Ao final do show do Rock in Rio, Mi postou no Twitter que agora o Glória pode se considerar uma banda de Metal. E é bom que a banda assim o faça. Quanto às críticas pela escalação do festival, a culpa não é do Glória e sim do evento. O equívoco não foi apenas por escalar o grupo paulistano, mas por desrespeitar o Heavy Metal nacional ao deixar três de suas maiores bandas na história fora do palco principal.

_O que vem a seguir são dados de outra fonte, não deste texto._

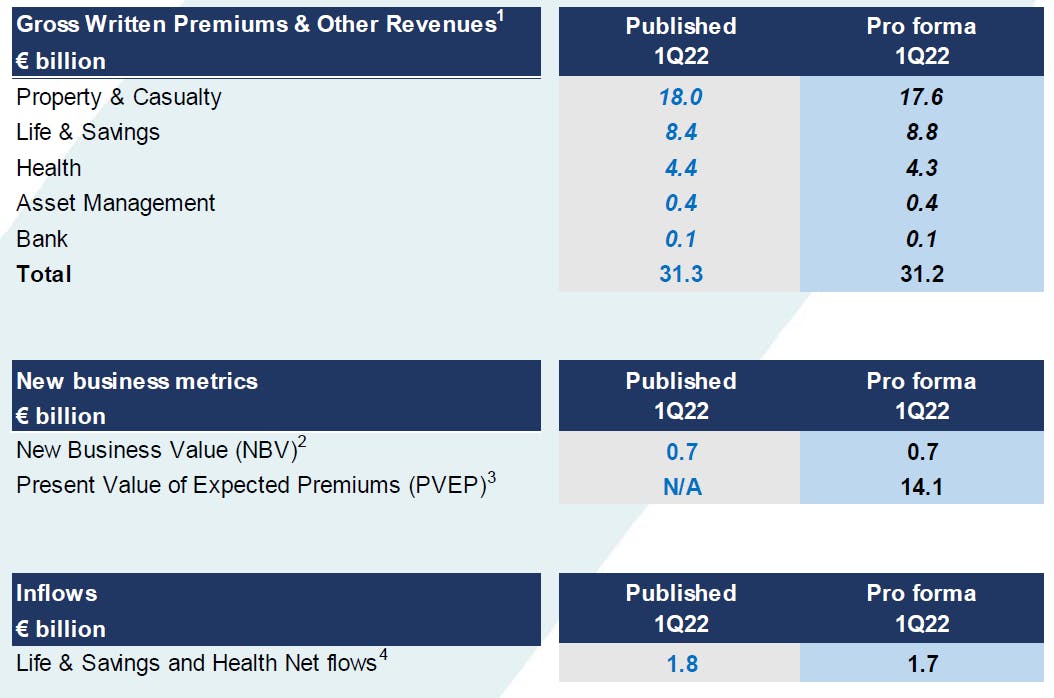Screen dimensions: 1054x698
Task: Click the Gross Written Premiums & Other Revenues header
Action: [x=260, y=24]
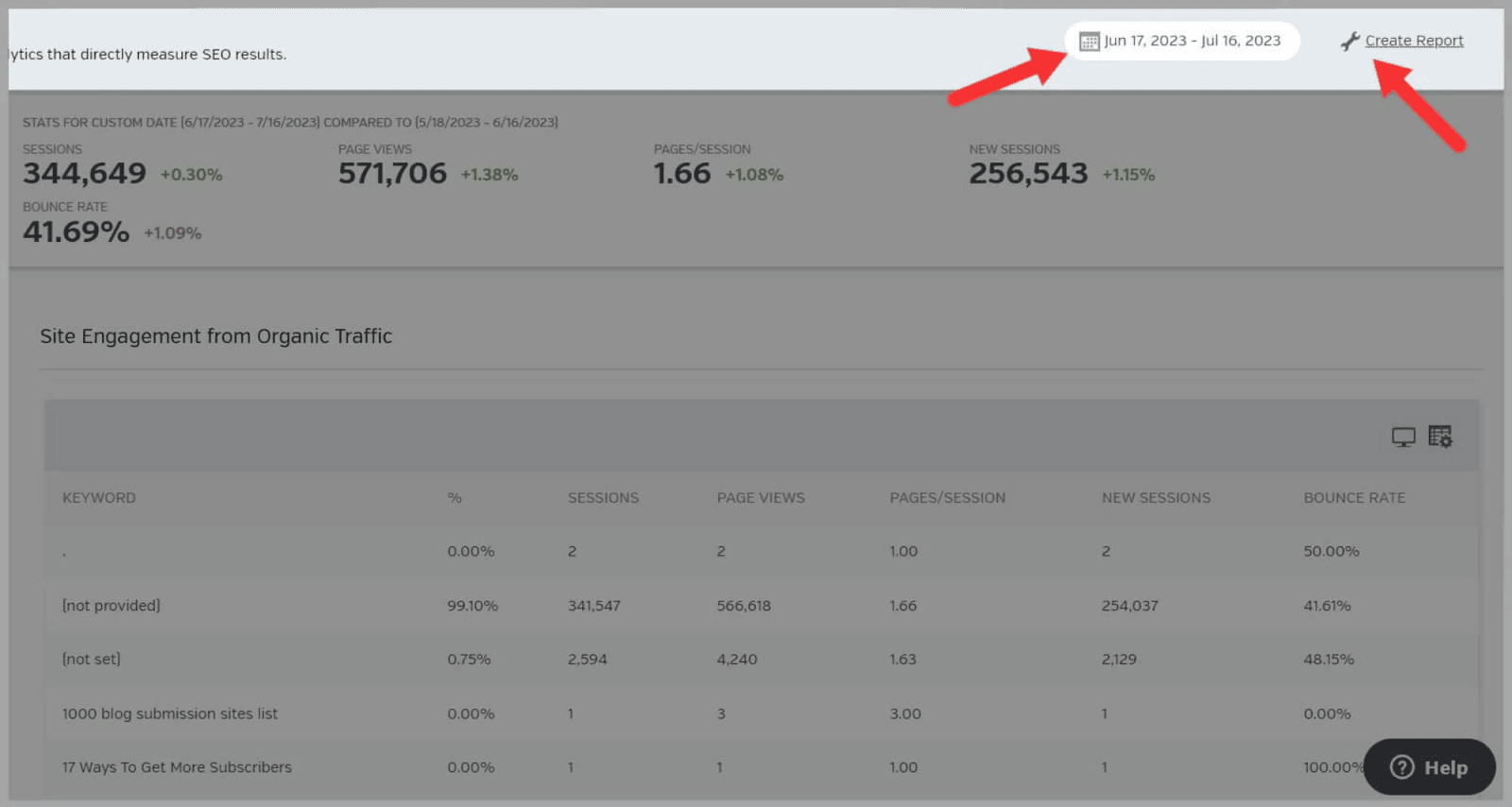Sort table by SESSIONS column header
This screenshot has width=1512, height=807.
click(x=603, y=498)
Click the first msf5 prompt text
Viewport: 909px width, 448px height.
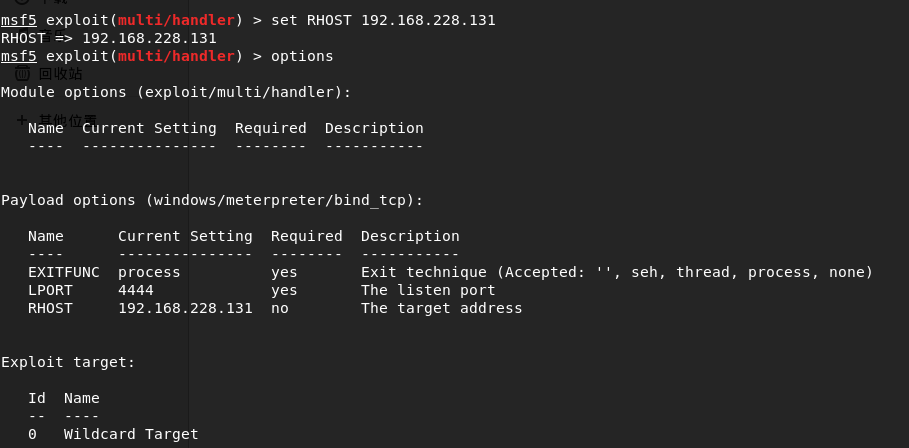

O Sepultura foi monstruoso na história da música brasileira, é o maior nome do Metal brasileiro, apresentou um dos melhores shows de toda a programação do Rock in Rio 2011 e não poderia estar jamais escalado de forma secundária em um palco “mambembe”, como bem disse João Gordo em entrevista ao vivo para o Multishow. Faltou respeito ao Heavy Metal nacional.

Empresária responsável pelo gerenciamento da carreira do Sepultura e atualmente também do Angra, Monika Cavalera postou no Facebook um texto de esclarecimento sobre a escalação do Sepultura para o palco Sunset.

“Só pra deixar bem claro.
O SEPULTURA quem quis tocar no SUNSET,porque seria o encontro das duas bandas.O resultado pra gente foi o melhor possível..Somos muito gratos ao Rock in Rio,independente dos problemas que tivemos lá.Mas eu tbm sabia o que ia acontecer com o Gloria quando começou a embolar o horário e avisei a eles.Enfim… que venha o próximo!!!!”.